Going from $f = u(x,y) +iv(x,y)$ to $f(z) = f(x+iy)$ Quick question: 
Quite often, when doing stuff in Complex Analysis, I'm asked to put something of the form $f = u+iv$ into the form $f(z)$. I HATE this step, because it always amounts to me just looking at it, and trying to sorta guess half way, and work backwards from the guess. It's time-consuming, tedious and clumsy. This will not do.
I'm now looking for appropriate theory (in the ideal case, an algorithm), or some other simple approach that will remove much of the guess work, remove stuff like the 'magically noticing' obscure trig identities, and just make the whole thing a bit more palatable.
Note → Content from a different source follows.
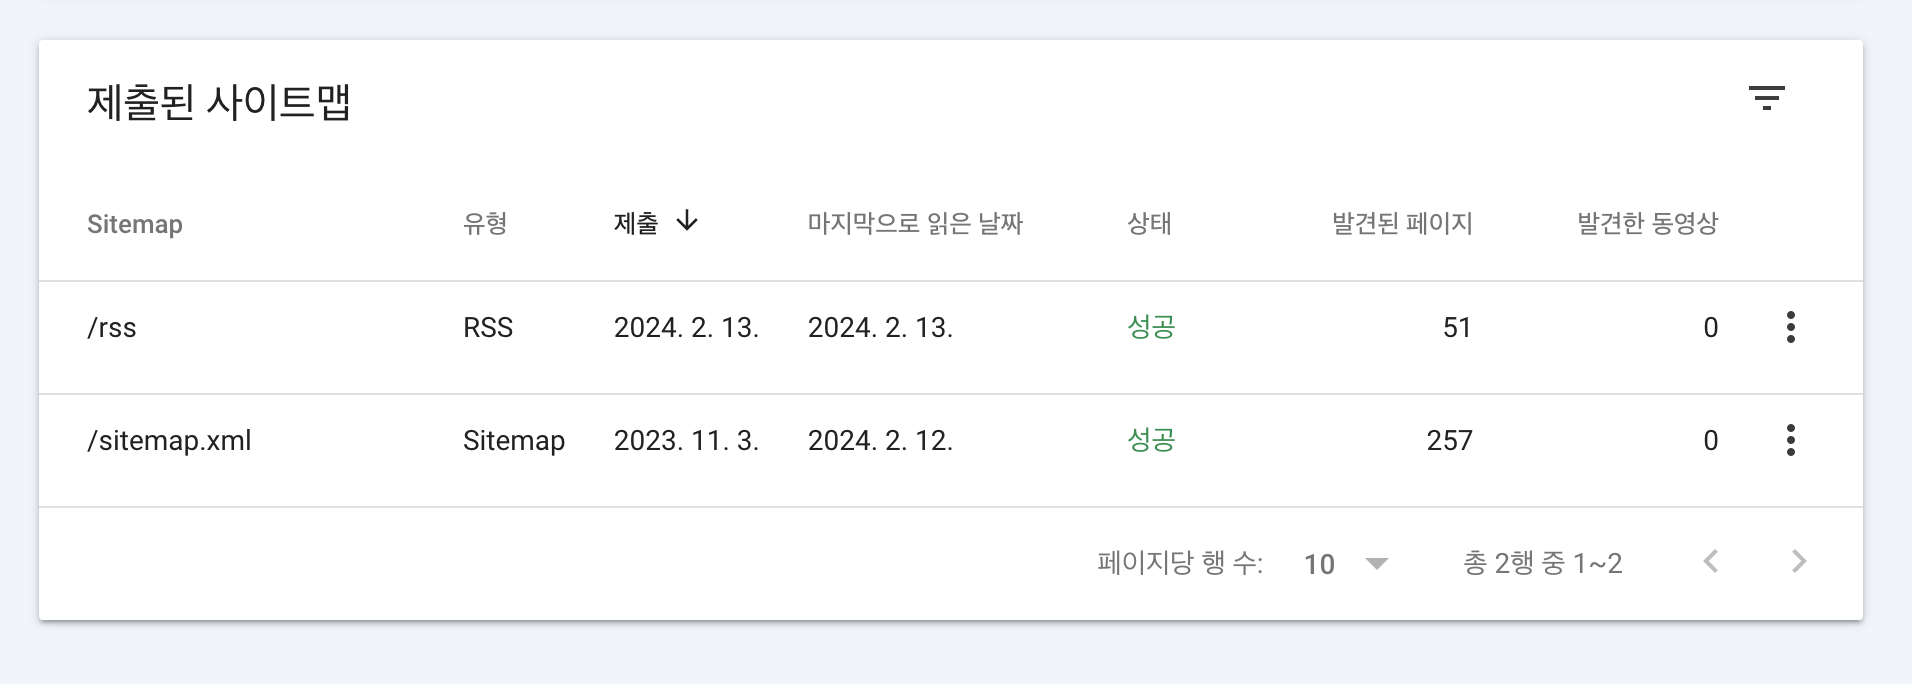1912x684 pixels.
Task: Select the 마지막으로 읽은 날짜 header to sort
Action: pos(916,224)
What are some good tactics? 
Thanks in advance.
 A: Firstly I always check if it satisfies Cauchy-Riemann equations or not.
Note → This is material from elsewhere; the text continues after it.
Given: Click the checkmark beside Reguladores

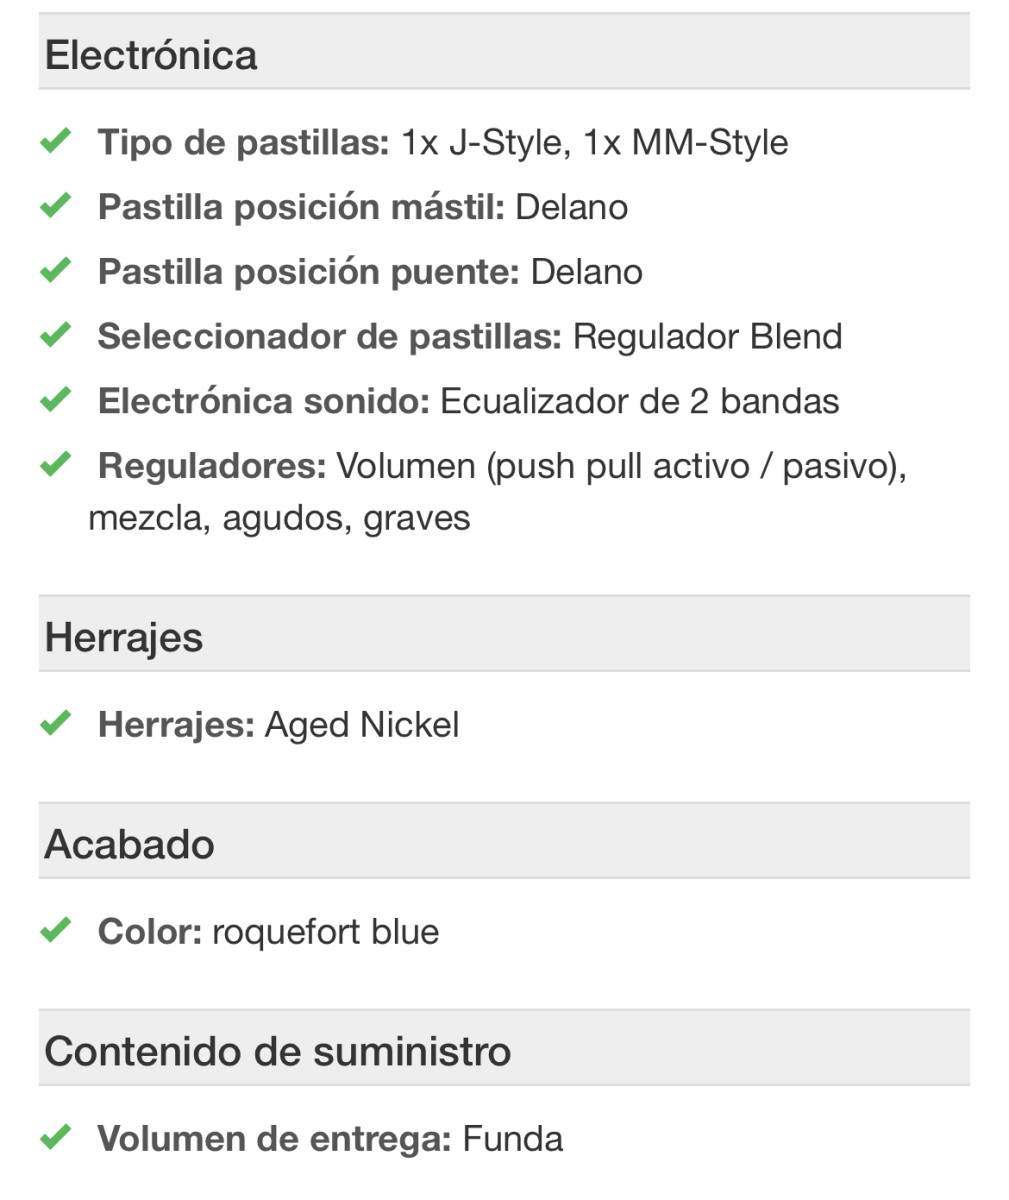Looking at the screenshot, I should coord(55,465).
If it satisfies you can write $f(x,y) = u(x,y)+iv(x,y)$ into the form $f(z)$. If it does not satisfy Cauchy-Riemann equations, you cannot write the $f(x,y) = u(x,y)+iv(x,y)$  into the form $f(z)$.
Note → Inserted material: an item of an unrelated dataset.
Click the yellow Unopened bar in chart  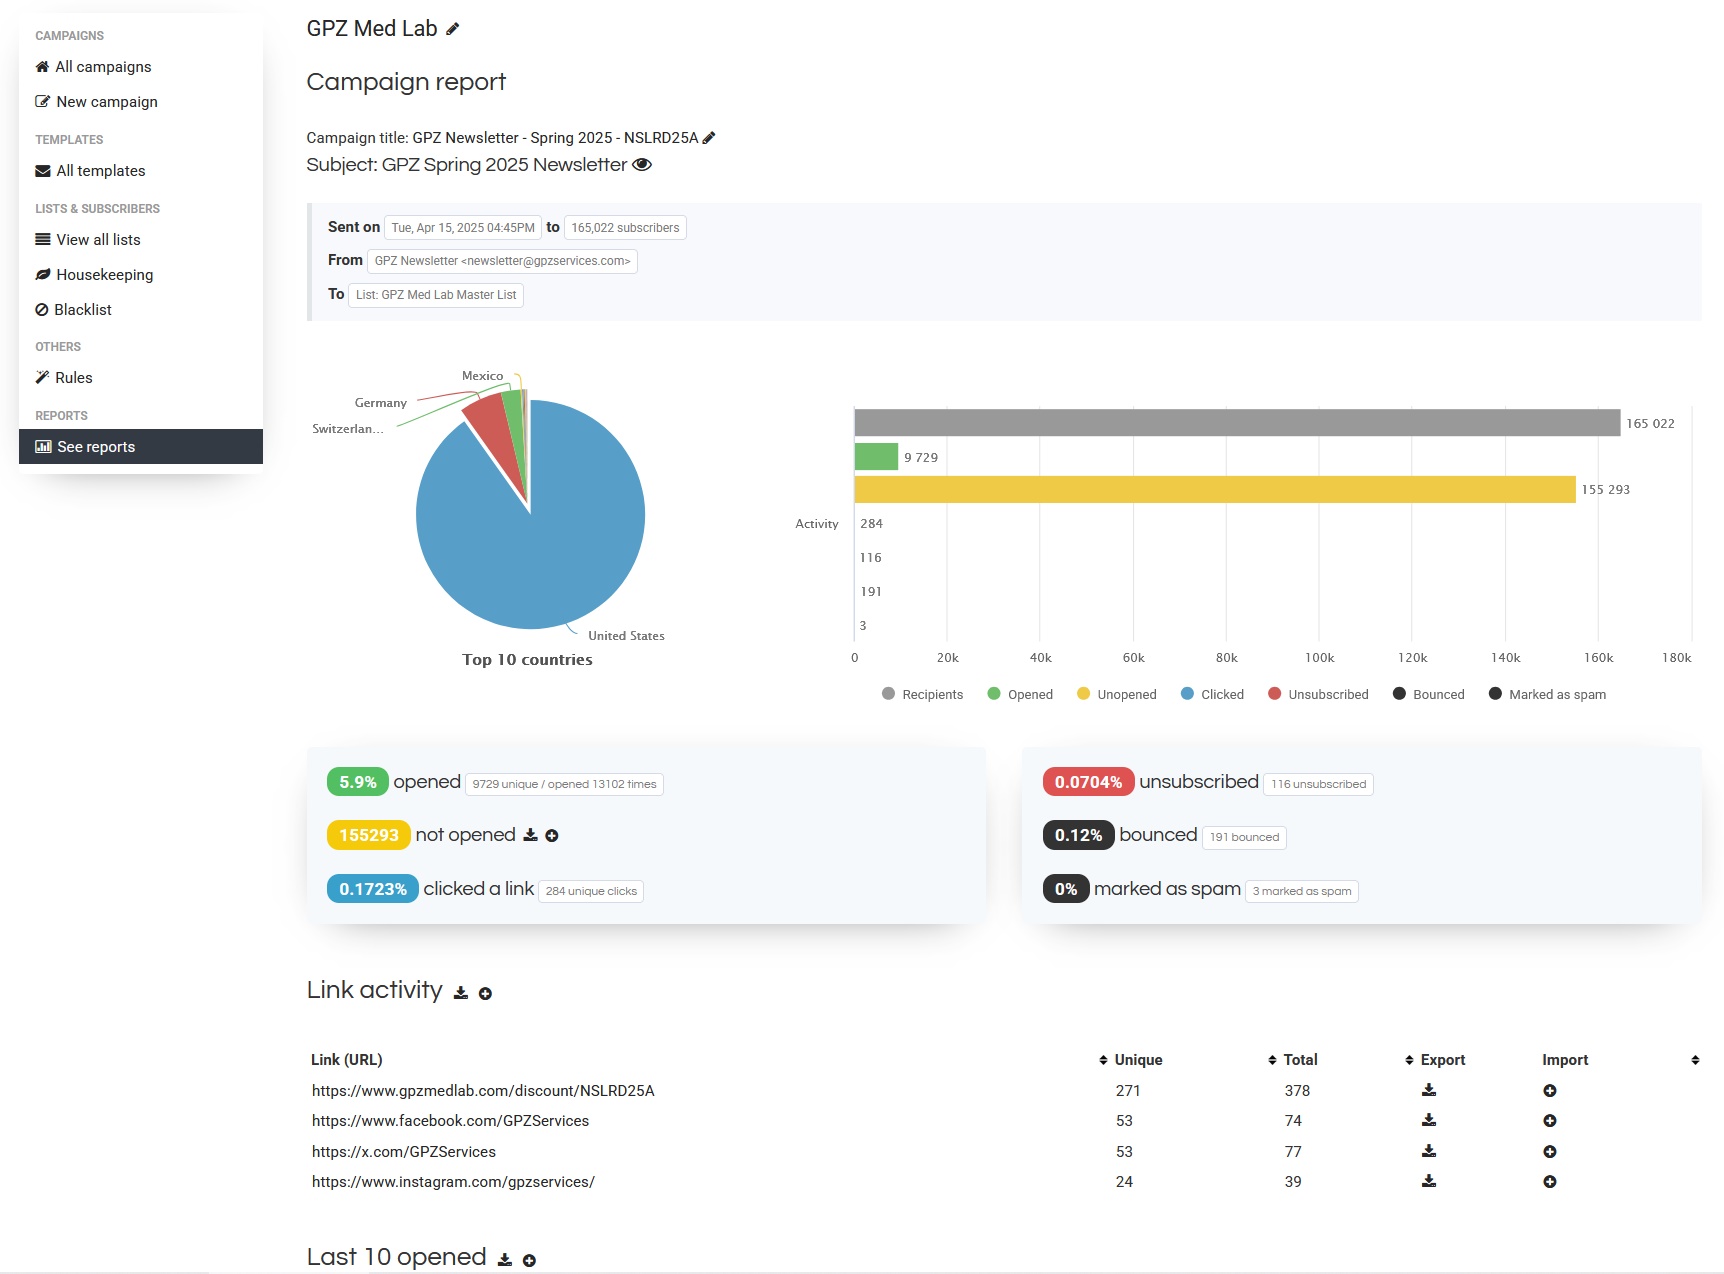(1214, 489)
I would like to show my strategy in some examples

Example 1:  ( you cannot convert the $f(x,y)$ into $f(z)$ in this example because it does not satisfy Cauchy-Riemann equations. Thus  you do not need to struggle for converting into $f(z)$  because you cannot in any way)
$$f(x,y)=x^2+y^2+i2xy$$
$$u(x,y)=x^2+y^2$$
$$v(x,y)=2xy$$
Cauchy-Riemann equations:
$$\frac{\partial{u}}{\partial{x}}=\frac{\partial{v}}{\partial{y}}$$
$$\frac{\partial{u}}{\partial{y}}=-\frac{\partial{v}}{\partial{x}}$$
$$2x=2x$$
$$2y \neq -2y$$  Thus you cannot do transform for example 1.

Example 2:  (The example you can convert the $f(x,y)$ as $f(z)$)
$$f(x,y)=\frac{x}{x^2+y^2}-\frac{iy}{x^2+y^2}$$
$$u(x,y)=\frac{x}{x^2+y^2}$$
$$v(x,y)=-\frac{y}{x^2+y^2}$$
If you check, It satisfies Cauchy-Riemann equations thus you can convert into  form of $f(z)$ 
Thus use the known relation for  $z$ for convertion .
We know $z=x+iy$ so
 $x=z-iy$ 
Put it into the equation and you will see that $y$ will disappear after operations because it satisfies Cauchy-Riemann equations 
$$f(z)=\frac{z-iy}{(z-iy)^2+y^2}-\frac{iy}{(z-iy)^2+y^2}$$
$$f(z)=\frac{z-iy}{z^2-2izy}-\frac{iy}{z^2-2izy}$$
$$f(z)=\frac{z-2iy}{z^2-2izy}=\frac{z-2iy}{z(z-2iy)}=\frac{1}{z}$$
A: Substitute
$$
x=\frac{z+\bar z}{2},\quad y=\frac{z-\bar z}{2\,i}.
$$
All $\bar z$ should desappear, leaving you with an expression deppending only on $z$.